We set the flag AV_CODEC_FLAG_GLOBAL_HEADER which tells the encoder that it can use the global headers and finally we open the output file for write and persist the headers.

  1. avformat_alloc_output_context2(&encoder_avfc, NULL, NULL, out_filename);
  2.  
  3. AVStream *avs = avformat_new_stream(encoder_avfc, NULL);
  4. avcodec_parameters_copy(avs->codecpar, decoder_avs->codecpar);
  5.  
  6. if (encoder_avfc->oformat->flags & AVFMT_GLOBALHEADER)
  7. encoder_avfc->flags |= AV_CODEC_FLAG_GLOBAL_HEADER;
  8.  
  9. avio_open(&encoder_avfc->pb, encoder->filename, AVIO_FLAG_WRITE);
  10. avformat_write_header(encoder->avfc, &muxer_opts);

We’re getting the AVPacket‘s from the decoder, adjusting the timestamps, and write the packet properly to the output file. Even though the function av_interleaved_write_frame says “write frame” we are storing the packet. We finish the transmuxing process by writing the stream trailer to the file.
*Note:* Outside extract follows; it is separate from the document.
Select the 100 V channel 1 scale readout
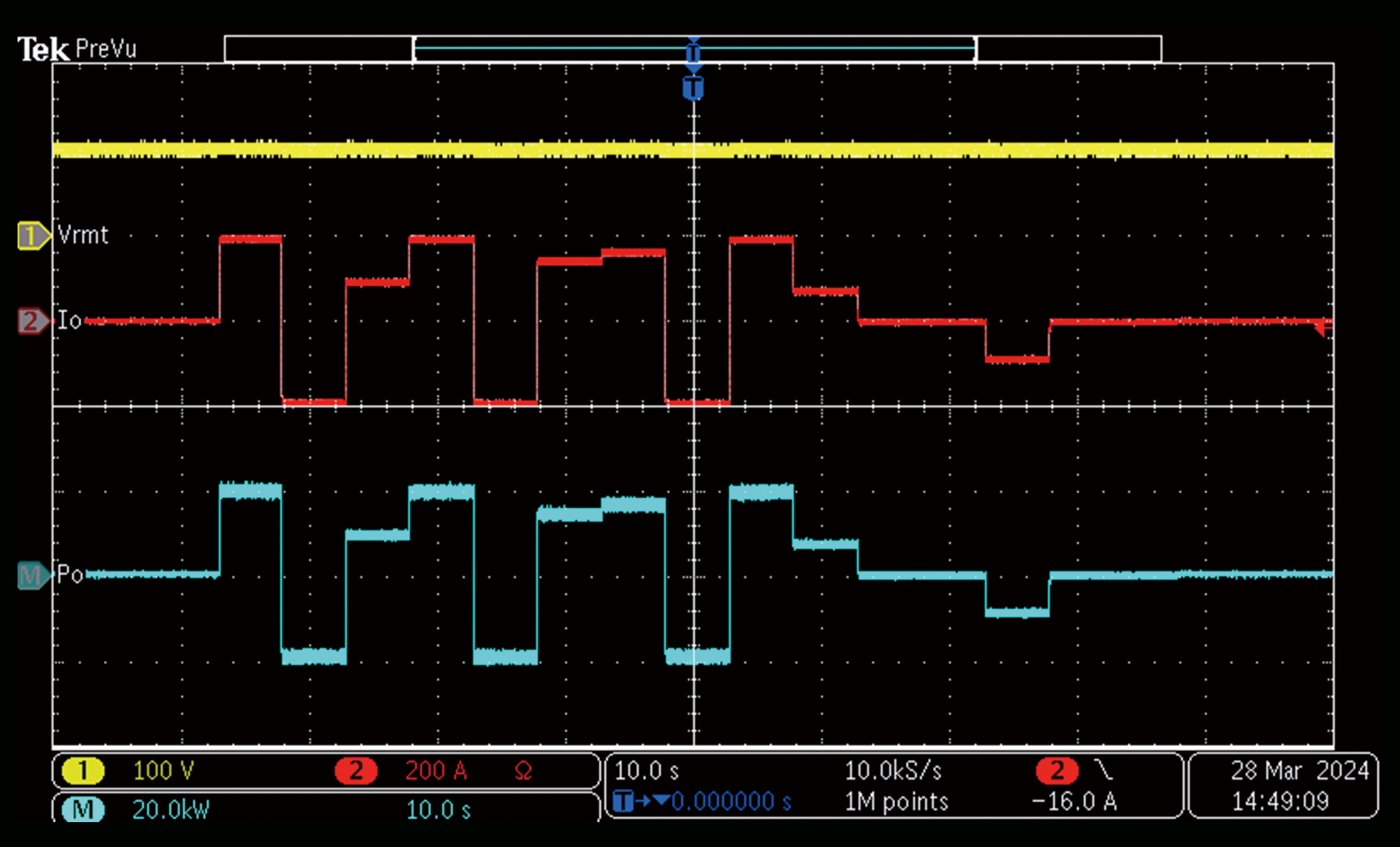Screen dimensions: 1400x847 [163, 770]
  1. AVFrame *input_frame = av_frame_alloc();
  2. AVPacket *input_packet = av_packet_alloc();
  3.  
  4. while (av_read_frame(decoder_avfc, input_packet) >= 0)
  5. {
  6. av_packet_rescale_ts(input_packet, decoder_video_avs->time_base, encoder_video_avs->time_base);
  7. av_interleaved_write_frame(*avfc, input_packet) < 0));
  8. }
  9.  
  10. av_write_trailer(encoder_avfc);

Transcoding

The previous section showed a simple transmuxer program, now we’re going to add the capability to encode files, specifically we’re going to enable it to transcode videos from h264 to h265.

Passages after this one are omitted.